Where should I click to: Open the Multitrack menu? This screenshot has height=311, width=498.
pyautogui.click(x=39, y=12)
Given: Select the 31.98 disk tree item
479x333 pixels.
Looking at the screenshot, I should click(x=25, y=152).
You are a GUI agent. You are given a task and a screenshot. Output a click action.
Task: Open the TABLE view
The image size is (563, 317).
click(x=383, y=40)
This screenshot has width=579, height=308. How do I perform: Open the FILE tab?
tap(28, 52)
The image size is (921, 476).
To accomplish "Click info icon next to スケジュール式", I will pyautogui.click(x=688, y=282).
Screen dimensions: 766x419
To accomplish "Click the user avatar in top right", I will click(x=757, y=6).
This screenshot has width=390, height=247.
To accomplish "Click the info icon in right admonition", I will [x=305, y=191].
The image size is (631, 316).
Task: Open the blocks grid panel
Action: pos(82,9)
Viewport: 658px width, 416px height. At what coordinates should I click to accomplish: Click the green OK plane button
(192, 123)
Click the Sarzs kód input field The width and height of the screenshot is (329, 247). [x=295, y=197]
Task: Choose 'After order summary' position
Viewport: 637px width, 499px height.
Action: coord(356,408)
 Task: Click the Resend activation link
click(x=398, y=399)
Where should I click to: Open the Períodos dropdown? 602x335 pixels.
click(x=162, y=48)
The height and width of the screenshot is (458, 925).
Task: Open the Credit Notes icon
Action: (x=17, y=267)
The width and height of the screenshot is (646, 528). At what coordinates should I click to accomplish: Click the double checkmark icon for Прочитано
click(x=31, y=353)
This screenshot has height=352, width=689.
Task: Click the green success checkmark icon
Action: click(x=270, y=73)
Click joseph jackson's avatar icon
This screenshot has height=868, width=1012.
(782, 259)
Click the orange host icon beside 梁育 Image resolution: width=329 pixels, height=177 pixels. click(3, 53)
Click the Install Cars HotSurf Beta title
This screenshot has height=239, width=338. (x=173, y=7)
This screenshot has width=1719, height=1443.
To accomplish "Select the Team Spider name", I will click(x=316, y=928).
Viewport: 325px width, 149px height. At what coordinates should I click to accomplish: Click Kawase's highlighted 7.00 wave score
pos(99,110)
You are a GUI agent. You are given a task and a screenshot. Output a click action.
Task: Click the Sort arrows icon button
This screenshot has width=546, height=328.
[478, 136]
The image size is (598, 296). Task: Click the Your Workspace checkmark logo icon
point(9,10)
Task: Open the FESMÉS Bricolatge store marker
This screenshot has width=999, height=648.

• • • •

* _Exercise prompt_:
Could you restate, word for word, every line from the one containing "This screenshot has width=546, height=328." through the last line of the records above, and nothing more?

* _Task solution_:
This screenshot has width=546, height=328.
[478, 136]
The image size is (598, 296). Task: Click the Your Workspace checkmark logo icon
point(9,10)
Task: Open the FESMÉS Bricolatge store marker
This screenshot has width=999, height=648.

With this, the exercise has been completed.